The last thing I will tell you is this. Each of us when we go through this believes that we know the way to reconcilliation. We don't, we are basically lost and wandering. Allow her to give you the map. She will in her own way show you which way to go. Let go of the need to know the answers and focus on reading the maps that she gives you to find your way back together.
Buy a book called the 5 love languages, read it twice until you get it and figure out what her language is, and what yours is. Then focus on providing those things to her when you talk and hang out together.
This journey is as hard as you make it on yourself. If you listen to people who have been there and done that, it will help you along this path.

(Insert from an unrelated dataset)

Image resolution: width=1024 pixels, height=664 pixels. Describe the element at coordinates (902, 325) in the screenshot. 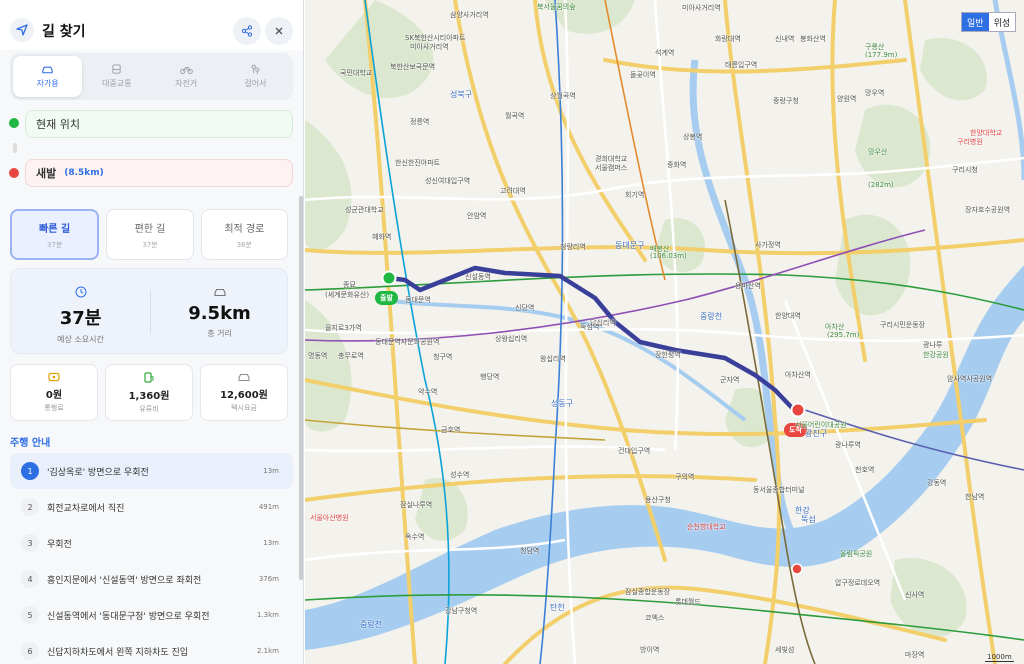

I see `map-place-label: 구리시민운동장` at that location.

Listen to Ian, he's dead on with his advice. You've gotta back WAY off and let go.
And...let me tell you, "knowing" doesn't make you feel better. It makes you feel worse. You have even more material for the stories you make up in your head. It makes reconciliation harder--trust me on this as 8 months after H and I reconciled, I was *still* dealing with that even though it was only an EA and mostly one-sided.
Is an A a deal breaker for you? If not, then let it go. Knowing won't change anything about what you need to do. It will just hurt you. Let go.
SD
Me: 40 H: 43 H had EA from 2/06-9/06 Bomb 5/06 Piecing since 9/2006 3/2008: Boundary setting 7/2009: Boundary crossing~dropped my own bomb. 8/2010: Marriage finally on track!